June 12th, 2018 by hrsimple

February 14th is quickly approaching and it brings with it a whole slew of troubles for employers. Aside from the usual romance in the workplace issues, employee attendance, harassment, and office parties can all cause an employer a good amount of trouble. 

Interoffice romance

A recent CareerBuilder survey found that more than 37% of people have dated someone they work with over the course of their career. That’s more than a third of the workforce! While it’s great that your employees are finding happiness, there are a lot of issues that come along with office romances. 

  • Non-fraternization policies
  • One option for employers is to completely prohibit relationships at work in order to reduce the risk of sexual harassment and related claims by instituting a “non-fraternization” policy. However, these policies can have negative effects as well. Most likely employees will continue to have relationships and employers won’t have the opportunity to lessen the possible negative results. Additionally, such a strict policy is bad for employee morale as it makes the employer appear overbearing.
  • Subordinates and managers
  • Office romances are also problematic when an employee in a position of power dates a subordinate. If the relationship sours, allegations of retaliation or harassment could be made. Even if the relationship goes well, other employees may say the supervisor is showing favoritism. Employers should consider a policy against such relationships, or one that requires employees to disclose these relationships and sign agreements that outline solutions if the relationship becomes problematic (i.e. one employee would be transferred).
  • Love contracts
  • A consensual relationship agreement, sometimes called a love contract, is a written document signed by two employees in a consensual relationship acknowledging the relationship is voluntary.  These disclosures usually contain a reminder of the company’s harassment, discrimination, and retaliation policies, as well as a clear acknowledgment that the relationship is consensual. These forms are a good way for employers to remind employees of their policies and protect themselves from future lawsuits. 

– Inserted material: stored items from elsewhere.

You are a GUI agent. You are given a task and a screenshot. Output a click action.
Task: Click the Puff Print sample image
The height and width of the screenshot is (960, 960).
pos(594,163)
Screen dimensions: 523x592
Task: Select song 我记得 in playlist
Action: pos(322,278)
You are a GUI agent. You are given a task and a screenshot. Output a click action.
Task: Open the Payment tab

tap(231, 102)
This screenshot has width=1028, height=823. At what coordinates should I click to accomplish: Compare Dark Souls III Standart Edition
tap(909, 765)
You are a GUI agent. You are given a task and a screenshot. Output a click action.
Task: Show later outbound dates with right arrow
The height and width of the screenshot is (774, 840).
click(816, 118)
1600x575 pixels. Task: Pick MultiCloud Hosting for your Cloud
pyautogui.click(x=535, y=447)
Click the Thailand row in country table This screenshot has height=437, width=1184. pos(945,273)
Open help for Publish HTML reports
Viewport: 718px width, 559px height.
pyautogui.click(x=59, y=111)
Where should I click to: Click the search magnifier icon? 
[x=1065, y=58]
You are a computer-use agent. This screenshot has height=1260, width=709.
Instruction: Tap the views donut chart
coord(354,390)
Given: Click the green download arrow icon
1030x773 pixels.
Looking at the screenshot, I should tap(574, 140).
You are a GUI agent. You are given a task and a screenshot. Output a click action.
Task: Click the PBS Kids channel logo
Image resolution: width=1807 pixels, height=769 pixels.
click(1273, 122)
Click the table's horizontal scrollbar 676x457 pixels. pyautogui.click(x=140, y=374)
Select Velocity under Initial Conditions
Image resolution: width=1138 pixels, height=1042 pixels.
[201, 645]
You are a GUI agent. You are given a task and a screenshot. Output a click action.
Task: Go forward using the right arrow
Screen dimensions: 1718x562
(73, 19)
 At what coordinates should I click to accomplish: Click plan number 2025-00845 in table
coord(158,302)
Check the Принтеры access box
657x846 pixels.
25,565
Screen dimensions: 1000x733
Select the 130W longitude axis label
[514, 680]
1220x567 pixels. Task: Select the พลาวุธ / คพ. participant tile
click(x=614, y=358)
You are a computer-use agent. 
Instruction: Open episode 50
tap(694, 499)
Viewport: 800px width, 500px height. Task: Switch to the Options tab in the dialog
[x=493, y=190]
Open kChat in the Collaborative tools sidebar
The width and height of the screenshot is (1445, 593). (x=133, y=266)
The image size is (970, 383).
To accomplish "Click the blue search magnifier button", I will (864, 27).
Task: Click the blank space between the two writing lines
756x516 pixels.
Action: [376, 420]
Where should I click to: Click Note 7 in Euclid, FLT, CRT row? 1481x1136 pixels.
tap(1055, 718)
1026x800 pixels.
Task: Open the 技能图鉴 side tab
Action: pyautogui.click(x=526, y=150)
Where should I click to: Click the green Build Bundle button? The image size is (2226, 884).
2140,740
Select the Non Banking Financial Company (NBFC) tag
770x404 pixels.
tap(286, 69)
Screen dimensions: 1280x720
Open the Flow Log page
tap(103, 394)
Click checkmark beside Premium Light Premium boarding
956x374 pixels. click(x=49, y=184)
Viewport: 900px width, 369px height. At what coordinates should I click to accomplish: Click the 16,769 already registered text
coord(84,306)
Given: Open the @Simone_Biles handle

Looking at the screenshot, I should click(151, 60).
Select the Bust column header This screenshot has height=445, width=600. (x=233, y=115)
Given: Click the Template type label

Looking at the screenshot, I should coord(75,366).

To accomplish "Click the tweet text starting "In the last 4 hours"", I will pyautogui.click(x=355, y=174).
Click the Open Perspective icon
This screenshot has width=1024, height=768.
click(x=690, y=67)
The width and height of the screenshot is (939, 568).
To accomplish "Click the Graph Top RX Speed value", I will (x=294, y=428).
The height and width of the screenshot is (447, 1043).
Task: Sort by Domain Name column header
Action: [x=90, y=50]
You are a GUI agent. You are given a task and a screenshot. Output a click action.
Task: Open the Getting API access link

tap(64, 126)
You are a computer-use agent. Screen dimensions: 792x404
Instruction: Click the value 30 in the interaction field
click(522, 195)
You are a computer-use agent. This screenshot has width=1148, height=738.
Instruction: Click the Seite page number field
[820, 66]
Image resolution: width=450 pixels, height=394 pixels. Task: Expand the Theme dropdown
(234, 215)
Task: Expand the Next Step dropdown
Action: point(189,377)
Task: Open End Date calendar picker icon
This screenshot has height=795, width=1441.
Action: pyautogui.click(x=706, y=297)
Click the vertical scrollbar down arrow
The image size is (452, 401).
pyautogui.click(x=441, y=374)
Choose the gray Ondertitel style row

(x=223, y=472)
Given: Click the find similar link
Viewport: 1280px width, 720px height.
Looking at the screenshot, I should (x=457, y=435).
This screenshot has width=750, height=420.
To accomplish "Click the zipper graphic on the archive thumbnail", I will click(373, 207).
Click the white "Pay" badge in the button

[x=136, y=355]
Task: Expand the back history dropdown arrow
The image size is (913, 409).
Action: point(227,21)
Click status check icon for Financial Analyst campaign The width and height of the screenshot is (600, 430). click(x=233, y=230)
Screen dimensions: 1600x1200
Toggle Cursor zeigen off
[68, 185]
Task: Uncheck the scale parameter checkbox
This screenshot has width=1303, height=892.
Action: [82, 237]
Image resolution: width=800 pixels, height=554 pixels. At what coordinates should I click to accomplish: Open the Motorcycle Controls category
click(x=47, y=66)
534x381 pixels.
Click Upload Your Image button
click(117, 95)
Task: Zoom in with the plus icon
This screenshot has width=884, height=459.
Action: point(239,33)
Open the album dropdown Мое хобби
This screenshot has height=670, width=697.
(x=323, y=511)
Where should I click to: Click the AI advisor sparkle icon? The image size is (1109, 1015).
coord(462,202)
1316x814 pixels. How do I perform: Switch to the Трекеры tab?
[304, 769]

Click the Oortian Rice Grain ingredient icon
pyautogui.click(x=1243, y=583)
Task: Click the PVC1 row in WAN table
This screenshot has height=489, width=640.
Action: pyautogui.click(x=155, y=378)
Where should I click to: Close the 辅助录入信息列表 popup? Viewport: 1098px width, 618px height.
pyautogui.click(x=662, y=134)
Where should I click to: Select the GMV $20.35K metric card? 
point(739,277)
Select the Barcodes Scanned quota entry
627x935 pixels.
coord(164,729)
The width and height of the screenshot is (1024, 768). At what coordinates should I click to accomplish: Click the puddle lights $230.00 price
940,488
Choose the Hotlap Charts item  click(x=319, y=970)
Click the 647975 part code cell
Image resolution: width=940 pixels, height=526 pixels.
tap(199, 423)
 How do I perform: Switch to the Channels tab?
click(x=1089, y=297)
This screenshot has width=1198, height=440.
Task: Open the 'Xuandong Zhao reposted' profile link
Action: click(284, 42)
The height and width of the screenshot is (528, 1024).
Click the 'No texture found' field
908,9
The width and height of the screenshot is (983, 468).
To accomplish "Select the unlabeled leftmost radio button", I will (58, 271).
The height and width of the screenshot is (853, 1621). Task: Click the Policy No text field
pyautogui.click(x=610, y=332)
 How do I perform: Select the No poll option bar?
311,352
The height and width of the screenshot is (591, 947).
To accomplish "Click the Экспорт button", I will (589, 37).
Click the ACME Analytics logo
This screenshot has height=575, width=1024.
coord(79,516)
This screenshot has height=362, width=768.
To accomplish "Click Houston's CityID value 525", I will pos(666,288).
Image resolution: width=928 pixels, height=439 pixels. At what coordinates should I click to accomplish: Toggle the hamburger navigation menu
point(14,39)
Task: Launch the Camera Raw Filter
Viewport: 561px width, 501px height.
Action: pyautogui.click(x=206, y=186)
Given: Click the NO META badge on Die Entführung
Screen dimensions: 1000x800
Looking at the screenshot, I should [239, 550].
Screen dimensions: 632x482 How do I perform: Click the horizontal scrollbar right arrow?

One of the biggest concerns with Valentine’s Day is harassment. Employers should have a clear anti-harassment policy in place that outlines what behavior is acceptable and unacceptable. Such policies should clearly state that employees are safe from retaliation if they come forth with any harassment claims. Harassment can mean so much more than inappropriate advances or attention. Employers should be mindful that Valentine’s Day may bring up more suggestive conversation and unwanted attention. 

Workplace conduct

Employers should have policies in place outlawing certain behaviors that can make other employees uncomfortable and lead to harassment charges. Employers should have policies that clearly state:

  • no overt displays of affection at work, including kissing or hand-holding
  • work communications systems are to be used for work only – no personal email or voicemail using working time or company equipment
  • employees must behave professionally and in a business-like manner while at work or all company functions
  • romantic squabbles should be left outside of the workplace.

Guests and presents

No boss wants to tell their employees they can’t have guests or receive gifts at work, but this can sometimes lead to loss of production and possible hostilities. While a policy banning these romantic gestures may cause ill will, managers should be mindful of employees productivity and should try to prevent any sort of hard feelings that come along when one employee receives gifts and others do not. 

Office parties

While office parties always pose a fair amount of troubles, these hazards are worsened when romance is in the air. Many employers wish to celebrate the holiday as an office, and should consider doing so with a lunchtime treat or daytime party. If an employer wishes to have an after-hours party, they should be mindful of alcohol and the liabilities that come a long with it. Be aware that harassment claims rise when alcohol is involved and make sure that all employees are behaving responsibly.